● Challenge: Copy the listing below line for line, with no changes.

** begin Records shown **

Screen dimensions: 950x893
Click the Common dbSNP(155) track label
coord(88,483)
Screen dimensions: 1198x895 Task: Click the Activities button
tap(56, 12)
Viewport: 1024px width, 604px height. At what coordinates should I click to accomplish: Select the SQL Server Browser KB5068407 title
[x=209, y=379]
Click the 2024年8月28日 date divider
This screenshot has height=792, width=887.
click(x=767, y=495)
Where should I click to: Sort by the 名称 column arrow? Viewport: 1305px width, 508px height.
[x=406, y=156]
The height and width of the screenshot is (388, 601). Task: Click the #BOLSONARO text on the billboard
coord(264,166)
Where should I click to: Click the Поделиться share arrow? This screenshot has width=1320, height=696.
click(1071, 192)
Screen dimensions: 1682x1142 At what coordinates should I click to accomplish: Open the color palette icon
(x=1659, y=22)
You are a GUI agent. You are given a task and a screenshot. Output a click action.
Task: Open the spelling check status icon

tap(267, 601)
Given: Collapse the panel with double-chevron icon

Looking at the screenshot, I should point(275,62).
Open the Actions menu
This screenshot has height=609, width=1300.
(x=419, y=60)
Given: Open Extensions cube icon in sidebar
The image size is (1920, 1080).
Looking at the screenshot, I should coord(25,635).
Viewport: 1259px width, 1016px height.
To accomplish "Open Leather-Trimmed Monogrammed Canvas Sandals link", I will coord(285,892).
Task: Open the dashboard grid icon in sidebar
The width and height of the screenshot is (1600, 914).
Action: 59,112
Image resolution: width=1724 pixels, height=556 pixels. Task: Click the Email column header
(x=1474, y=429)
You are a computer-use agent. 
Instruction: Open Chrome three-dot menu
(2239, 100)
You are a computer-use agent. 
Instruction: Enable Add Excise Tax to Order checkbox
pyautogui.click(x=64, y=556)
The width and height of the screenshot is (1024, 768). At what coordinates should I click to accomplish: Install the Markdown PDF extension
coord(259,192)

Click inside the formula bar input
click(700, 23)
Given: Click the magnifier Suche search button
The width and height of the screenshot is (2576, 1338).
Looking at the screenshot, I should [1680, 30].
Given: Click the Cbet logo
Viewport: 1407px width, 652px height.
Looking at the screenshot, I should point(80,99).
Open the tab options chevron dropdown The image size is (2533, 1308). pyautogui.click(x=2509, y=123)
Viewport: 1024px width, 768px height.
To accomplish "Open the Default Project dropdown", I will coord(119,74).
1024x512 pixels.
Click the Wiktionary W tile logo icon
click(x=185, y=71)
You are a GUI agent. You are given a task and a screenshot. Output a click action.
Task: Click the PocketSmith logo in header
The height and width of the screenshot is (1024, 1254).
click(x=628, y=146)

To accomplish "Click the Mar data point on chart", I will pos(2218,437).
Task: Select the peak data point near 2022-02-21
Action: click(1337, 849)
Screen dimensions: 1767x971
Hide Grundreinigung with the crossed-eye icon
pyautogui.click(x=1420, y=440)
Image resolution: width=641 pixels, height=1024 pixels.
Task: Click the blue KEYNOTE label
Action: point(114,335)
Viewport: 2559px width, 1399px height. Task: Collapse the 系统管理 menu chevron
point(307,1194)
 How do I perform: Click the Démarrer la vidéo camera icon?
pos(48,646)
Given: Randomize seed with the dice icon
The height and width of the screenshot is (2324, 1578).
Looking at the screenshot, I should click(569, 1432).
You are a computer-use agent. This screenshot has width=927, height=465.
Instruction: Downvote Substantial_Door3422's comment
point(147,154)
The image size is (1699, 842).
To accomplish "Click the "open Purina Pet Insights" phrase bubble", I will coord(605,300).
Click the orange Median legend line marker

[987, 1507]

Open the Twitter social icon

** end Records shown **

● Answer for this exercise:
Screen dimensions: 950x893
Click the Common dbSNP(155) track label
coord(88,483)
Screen dimensions: 1198x895 Task: Click the Activities button
tap(56, 12)
Viewport: 1024px width, 604px height. At what coordinates should I click to accomplish: Select the SQL Server Browser KB5068407 title
[x=209, y=379]
Click the 2024年8月28日 date divider
This screenshot has height=792, width=887.
click(x=767, y=495)
Where should I click to: Sort by the 名称 column arrow? Viewport: 1305px width, 508px height.
[x=406, y=156]
The height and width of the screenshot is (388, 601). Task: Click the #BOLSONARO text on the billboard
coord(264,166)
Where should I click to: Click the Поделиться share arrow? This screenshot has width=1320, height=696.
click(1071, 192)
Screen dimensions: 1682x1142 At what coordinates should I click to accomplish: Open the color palette icon
(x=1659, y=22)
You are a GUI agent. You are given a task and a screenshot. Output a click action.
Task: Open the spelling check status icon

tap(267, 601)
Given: Collapse the panel with double-chevron icon

Looking at the screenshot, I should point(275,62).
Open the Actions menu
This screenshot has height=609, width=1300.
(x=419, y=60)
Given: Open Extensions cube icon in sidebar
The image size is (1920, 1080).
Looking at the screenshot, I should coord(25,635).
Viewport: 1259px width, 1016px height.
To accomplish "Open Leather-Trimmed Monogrammed Canvas Sandals link", I will coord(285,892).
Task: Open the dashboard grid icon in sidebar
The width and height of the screenshot is (1600, 914).
Action: 59,112
Image resolution: width=1724 pixels, height=556 pixels. Task: Click the Email column header
(x=1474, y=429)
You are a computer-use agent. 
Instruction: Open Chrome three-dot menu
(2239, 100)
You are a computer-use agent. 
Instruction: Enable Add Excise Tax to Order checkbox
pyautogui.click(x=64, y=556)
The width and height of the screenshot is (1024, 768). At what coordinates should I click to accomplish: Install the Markdown PDF extension
coord(259,192)

Click inside the formula bar input
click(700, 23)
Given: Click the magnifier Suche search button
The width and height of the screenshot is (2576, 1338).
Looking at the screenshot, I should [1680, 30].
Given: Click the Cbet logo
Viewport: 1407px width, 652px height.
Looking at the screenshot, I should point(80,99).
Open the tab options chevron dropdown The image size is (2533, 1308). pyautogui.click(x=2509, y=123)
Viewport: 1024px width, 768px height.
To accomplish "Open the Default Project dropdown", I will coord(119,74).
1024x512 pixels.
Click the Wiktionary W tile logo icon
click(x=185, y=71)
You are a GUI agent. You are given a task and a screenshot. Output a click action.
Task: Click the PocketSmith logo in header
The height and width of the screenshot is (1024, 1254).
click(x=628, y=146)

To accomplish "Click the Mar data point on chart", I will pos(2218,437).
Task: Select the peak data point near 2022-02-21
Action: click(1337, 849)
Screen dimensions: 1767x971
Hide Grundreinigung with the crossed-eye icon
pyautogui.click(x=1420, y=440)
Image resolution: width=641 pixels, height=1024 pixels.
Task: Click the blue KEYNOTE label
Action: point(114,335)
Viewport: 2559px width, 1399px height. Task: Collapse the 系统管理 menu chevron
point(307,1194)
 How do I perform: Click the Démarrer la vidéo camera icon?
pos(48,646)
Given: Randomize seed with the dice icon
The height and width of the screenshot is (2324, 1578).
Looking at the screenshot, I should click(569, 1432).
You are a computer-use agent. This screenshot has width=927, height=465.
Instruction: Downvote Substantial_Door3422's comment
point(147,154)
The image size is (1699, 842).
To accomplish "Click the "open Purina Pet Insights" phrase bubble", I will coord(605,300).
Click the orange Median legend line marker

[987, 1507]

Open the Twitter social icon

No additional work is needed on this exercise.